To be done.
A. In the blog post on moving and infertility, how many years of infertility will the couple reach in August?
B. Decide whether each statement agrees with the blog post on moving and infertility, answering yes or no and quoting the words that settle it: (i) The writer met with a fertility specialist in February. (ii) The writer was 21 when her husband married her. (iii) The house being bought has fewer bedrooms than the couple needs.
C. Carry on the blog post on moving and infertility from its final sentence.

We move in one week. I'm up to my eyeballs in boxes and more than anything else all I want to do is mop my floors.
Not kidding. They're disgusting and the only reason I haven't busted out my mop & glow is that I know in a matter of hours there will be graham cracker crumbs and dust bunnies dislodged from underneath the abyss that is called my refrigerator. Not to mention muddy dog paws that seem to reappear after every potty break taken in the back yard. All this is progress- boxes mean moving. I hate it. Chaos, even necessary chaos drives me absolutely insane.
So should it really surprise me that during all this necessary chaos we should get another phone call asking if we're interested in adopting again? It shouldn't surprise me 'cause apparently that's how things get rolling in our family.
These past few months have been very interesting. Who am I kidding? My life is always.........interesting. I don't think I'll be able to operate in the mundane, as refreshing as it might sound. After meeting with our fertility specialist in February, months after pursuing what we expected to be a very 'simple' treatment for our infertility issues, we walked away seriously considering something we never thought we would.
11 years of that blasted "I" word is staring us in the face come August and it's time for it to be over. We're considering in-vitro fertilization to be our last ditch effort to carry a pregnancy to term. I fight to try to figure out how much is left to me to pursue and decide and how much I need to just let go of. 11 years into it and I'm still baby steps away from square one. Do we have to pursue in-vitro so I can say we exhausted all our options? I'm still working that out, but I do know one thing: I'm ready for infertility to stop controlling my life.
I've almost let Infertility take things away from me. I say almost because God has given me a husband, who more than anything, has fought to keep ME. ME, the woman he fell in love with and married, not the woman that infertility could have changed me into. He would not allow me to lose myself to this process, would not allow me to stop fighting to salvage what was still left of that goofy 19 year-old girl he married.
I say almost because God has given me a mother who has walked it before me, has lived her own perpetual grief and yet has CLUNG to her faith, who has shown me what it looks like to stay pliable in the midst of pain.
I say almost because God has simplified the most complex of emotions into a simple statement of love for me in the form of my tulip garden.
So I'm not surprised when in the midst of making decisions about how I can end this process and choose when things get to be over, selling our house and buying one that has more bedrooms than we actually need and praying that God would fill them, that we get a phone call from a friend who has a friend who has a nephew who has 2 babies................and here we go.

Material provided.

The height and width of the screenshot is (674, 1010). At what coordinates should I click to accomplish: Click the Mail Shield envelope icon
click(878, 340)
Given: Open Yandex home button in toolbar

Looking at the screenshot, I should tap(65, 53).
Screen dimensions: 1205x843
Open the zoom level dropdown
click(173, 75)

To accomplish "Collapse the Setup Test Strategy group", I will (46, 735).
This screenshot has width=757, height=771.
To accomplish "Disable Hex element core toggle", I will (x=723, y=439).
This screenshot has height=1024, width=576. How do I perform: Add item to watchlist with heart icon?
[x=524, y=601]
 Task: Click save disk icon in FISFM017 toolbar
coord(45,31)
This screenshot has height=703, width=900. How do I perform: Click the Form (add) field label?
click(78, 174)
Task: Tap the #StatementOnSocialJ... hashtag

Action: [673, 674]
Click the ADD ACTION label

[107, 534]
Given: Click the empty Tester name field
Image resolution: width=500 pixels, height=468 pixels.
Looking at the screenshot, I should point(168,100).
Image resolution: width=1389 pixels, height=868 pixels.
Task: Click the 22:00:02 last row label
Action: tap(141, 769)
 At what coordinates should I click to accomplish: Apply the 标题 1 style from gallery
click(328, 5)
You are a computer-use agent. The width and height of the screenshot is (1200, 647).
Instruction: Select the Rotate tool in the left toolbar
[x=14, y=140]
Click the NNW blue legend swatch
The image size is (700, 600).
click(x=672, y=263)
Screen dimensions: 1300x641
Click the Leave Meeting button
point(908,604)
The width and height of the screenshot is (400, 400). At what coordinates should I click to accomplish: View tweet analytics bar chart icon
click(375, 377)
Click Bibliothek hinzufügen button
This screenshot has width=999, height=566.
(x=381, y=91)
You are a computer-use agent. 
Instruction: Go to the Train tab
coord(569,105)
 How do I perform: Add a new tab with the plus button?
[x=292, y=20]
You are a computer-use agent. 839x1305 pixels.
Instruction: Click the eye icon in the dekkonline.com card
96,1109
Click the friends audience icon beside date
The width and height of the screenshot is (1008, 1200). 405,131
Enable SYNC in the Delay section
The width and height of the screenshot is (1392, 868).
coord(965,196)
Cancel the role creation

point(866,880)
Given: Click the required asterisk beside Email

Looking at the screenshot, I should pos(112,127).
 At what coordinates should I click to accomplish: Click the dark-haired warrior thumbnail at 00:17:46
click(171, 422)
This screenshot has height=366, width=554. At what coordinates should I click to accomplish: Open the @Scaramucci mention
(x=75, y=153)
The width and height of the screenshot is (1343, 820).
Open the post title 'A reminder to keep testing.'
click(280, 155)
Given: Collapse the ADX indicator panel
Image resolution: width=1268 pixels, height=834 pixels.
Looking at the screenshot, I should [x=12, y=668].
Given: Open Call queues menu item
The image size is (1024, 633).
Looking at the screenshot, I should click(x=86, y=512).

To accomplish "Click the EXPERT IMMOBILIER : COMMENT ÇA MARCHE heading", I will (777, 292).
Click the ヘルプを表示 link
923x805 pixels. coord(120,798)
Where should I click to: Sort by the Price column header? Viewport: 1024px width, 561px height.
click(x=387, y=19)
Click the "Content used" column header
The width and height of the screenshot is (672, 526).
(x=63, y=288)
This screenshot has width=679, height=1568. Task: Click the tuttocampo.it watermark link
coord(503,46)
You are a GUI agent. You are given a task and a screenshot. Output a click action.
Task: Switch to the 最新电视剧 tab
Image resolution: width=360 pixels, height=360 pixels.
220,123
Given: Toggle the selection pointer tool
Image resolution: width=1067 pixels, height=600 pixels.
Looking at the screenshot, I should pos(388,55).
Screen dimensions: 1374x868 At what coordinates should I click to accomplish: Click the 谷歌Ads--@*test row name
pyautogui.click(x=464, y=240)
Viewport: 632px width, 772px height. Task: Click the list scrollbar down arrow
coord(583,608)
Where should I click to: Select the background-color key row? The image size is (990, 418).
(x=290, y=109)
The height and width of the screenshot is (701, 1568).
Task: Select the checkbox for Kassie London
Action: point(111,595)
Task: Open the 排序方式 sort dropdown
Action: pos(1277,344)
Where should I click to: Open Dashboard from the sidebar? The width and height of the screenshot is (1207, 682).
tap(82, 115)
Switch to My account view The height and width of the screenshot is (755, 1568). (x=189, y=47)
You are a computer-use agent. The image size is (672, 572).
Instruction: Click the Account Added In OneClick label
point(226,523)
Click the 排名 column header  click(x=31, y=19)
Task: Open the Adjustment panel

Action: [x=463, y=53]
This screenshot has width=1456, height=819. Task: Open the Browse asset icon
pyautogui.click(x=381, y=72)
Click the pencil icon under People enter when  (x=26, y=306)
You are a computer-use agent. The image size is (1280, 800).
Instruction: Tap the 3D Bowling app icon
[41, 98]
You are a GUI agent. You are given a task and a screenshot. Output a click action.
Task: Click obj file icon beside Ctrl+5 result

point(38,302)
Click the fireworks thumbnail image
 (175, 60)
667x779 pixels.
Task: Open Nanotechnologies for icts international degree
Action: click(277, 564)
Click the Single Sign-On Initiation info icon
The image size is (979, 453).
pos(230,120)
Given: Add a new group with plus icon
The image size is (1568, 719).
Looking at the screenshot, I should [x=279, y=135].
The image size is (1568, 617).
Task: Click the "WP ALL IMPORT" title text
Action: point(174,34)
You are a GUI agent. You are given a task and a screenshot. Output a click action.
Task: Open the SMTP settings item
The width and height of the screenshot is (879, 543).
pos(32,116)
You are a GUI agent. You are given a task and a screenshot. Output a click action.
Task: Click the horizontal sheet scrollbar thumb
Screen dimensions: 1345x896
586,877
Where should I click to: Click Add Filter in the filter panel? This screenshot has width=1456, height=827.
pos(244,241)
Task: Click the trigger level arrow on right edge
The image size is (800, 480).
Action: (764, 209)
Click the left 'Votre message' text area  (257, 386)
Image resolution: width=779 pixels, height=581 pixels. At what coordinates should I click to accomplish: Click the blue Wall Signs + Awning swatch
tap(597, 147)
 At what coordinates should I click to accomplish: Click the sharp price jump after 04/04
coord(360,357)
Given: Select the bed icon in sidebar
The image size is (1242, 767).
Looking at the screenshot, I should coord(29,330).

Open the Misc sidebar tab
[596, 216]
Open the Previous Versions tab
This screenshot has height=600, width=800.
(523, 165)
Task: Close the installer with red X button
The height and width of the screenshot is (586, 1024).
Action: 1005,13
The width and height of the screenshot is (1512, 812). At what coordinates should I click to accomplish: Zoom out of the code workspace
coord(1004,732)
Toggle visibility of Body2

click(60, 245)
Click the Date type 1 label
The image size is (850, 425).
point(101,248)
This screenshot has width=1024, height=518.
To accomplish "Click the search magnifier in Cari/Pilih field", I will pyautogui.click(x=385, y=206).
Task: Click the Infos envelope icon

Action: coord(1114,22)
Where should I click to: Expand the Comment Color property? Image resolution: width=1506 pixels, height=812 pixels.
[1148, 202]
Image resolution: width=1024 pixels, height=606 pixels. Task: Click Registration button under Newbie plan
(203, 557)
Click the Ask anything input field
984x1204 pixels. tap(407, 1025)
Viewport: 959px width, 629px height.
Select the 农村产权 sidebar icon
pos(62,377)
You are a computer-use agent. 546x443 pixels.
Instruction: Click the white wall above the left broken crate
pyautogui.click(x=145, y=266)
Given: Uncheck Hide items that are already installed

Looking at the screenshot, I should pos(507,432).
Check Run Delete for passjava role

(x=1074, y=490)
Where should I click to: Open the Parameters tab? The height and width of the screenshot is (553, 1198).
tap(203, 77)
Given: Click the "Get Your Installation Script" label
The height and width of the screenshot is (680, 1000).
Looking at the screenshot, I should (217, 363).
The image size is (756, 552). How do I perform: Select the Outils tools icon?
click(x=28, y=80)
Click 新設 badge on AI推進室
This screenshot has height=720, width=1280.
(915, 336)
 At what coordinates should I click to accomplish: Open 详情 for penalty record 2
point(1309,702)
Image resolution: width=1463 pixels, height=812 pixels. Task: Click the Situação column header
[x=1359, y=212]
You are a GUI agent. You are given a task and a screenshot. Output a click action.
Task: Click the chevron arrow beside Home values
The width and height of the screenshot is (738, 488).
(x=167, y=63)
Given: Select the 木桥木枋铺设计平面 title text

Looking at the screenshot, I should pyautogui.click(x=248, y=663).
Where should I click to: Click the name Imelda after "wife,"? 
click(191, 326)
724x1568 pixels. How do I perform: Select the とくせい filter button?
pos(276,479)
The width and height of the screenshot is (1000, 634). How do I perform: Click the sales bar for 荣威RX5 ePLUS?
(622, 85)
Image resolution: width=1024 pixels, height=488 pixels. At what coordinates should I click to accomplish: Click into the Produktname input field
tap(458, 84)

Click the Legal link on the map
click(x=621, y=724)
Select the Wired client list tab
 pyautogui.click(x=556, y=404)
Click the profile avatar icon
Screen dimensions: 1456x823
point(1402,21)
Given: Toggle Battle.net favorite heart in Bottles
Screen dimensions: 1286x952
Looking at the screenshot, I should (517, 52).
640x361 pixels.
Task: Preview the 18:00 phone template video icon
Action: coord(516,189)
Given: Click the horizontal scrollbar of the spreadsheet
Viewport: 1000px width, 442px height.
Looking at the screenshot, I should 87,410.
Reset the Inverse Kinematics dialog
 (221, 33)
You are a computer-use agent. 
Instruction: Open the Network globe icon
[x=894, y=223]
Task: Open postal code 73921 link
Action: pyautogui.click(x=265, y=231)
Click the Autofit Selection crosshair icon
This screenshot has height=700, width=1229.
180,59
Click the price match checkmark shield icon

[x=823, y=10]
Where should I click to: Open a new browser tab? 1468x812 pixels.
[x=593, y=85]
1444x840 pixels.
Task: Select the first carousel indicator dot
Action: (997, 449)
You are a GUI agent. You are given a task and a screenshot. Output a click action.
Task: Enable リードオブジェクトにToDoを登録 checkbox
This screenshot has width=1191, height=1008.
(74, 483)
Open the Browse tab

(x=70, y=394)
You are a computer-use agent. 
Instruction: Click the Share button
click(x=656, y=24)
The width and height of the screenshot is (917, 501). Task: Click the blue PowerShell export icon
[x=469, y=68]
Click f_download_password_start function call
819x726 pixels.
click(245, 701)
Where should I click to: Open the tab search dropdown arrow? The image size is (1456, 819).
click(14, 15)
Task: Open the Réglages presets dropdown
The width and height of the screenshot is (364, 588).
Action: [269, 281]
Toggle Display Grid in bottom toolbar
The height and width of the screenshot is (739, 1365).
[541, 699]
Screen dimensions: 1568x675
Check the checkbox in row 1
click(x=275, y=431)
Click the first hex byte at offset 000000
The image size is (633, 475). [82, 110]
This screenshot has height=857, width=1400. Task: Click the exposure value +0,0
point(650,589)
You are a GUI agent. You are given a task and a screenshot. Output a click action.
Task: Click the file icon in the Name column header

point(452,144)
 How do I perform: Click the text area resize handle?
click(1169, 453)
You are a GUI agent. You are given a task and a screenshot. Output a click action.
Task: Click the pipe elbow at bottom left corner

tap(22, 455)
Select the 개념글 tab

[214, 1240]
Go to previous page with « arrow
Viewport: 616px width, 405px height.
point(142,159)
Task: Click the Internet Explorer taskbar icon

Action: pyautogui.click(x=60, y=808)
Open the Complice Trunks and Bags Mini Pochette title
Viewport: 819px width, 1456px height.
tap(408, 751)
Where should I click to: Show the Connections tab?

Results of the exercise.
A. 11 years.

B.
(i) Yes: "After meeting with our fertility specialist in February"
(ii) No: "that goofy 19 year-old girl he married"
(iii) No: "buying one that has more bedrooms than we actually need"

C.
God is persistent in proving to me over and over again that He's got it all worked out. The fact that it comes at the most ridiculous times for me just proves that it's Him. The MOMENT I try to take charge, no kidding, He does something absurd. Awesome, but absurd. When I titled this blog post I was thinking about how my focus has shifted from how I was going to become a mother to who I was going to mother. It's still true, but as I've been writing God's been saying, "Tiffany- your subject, Who, is ME."
I keep hmm-ing while writing this post. That's why I love it. God works on me while I write.
I keep doing that. I keep trying to figure out how I'm supposed to think, how I'm supposed to be and God keeps saying to me...........not HOW. WHO?
So I will do my best to answer in the moment.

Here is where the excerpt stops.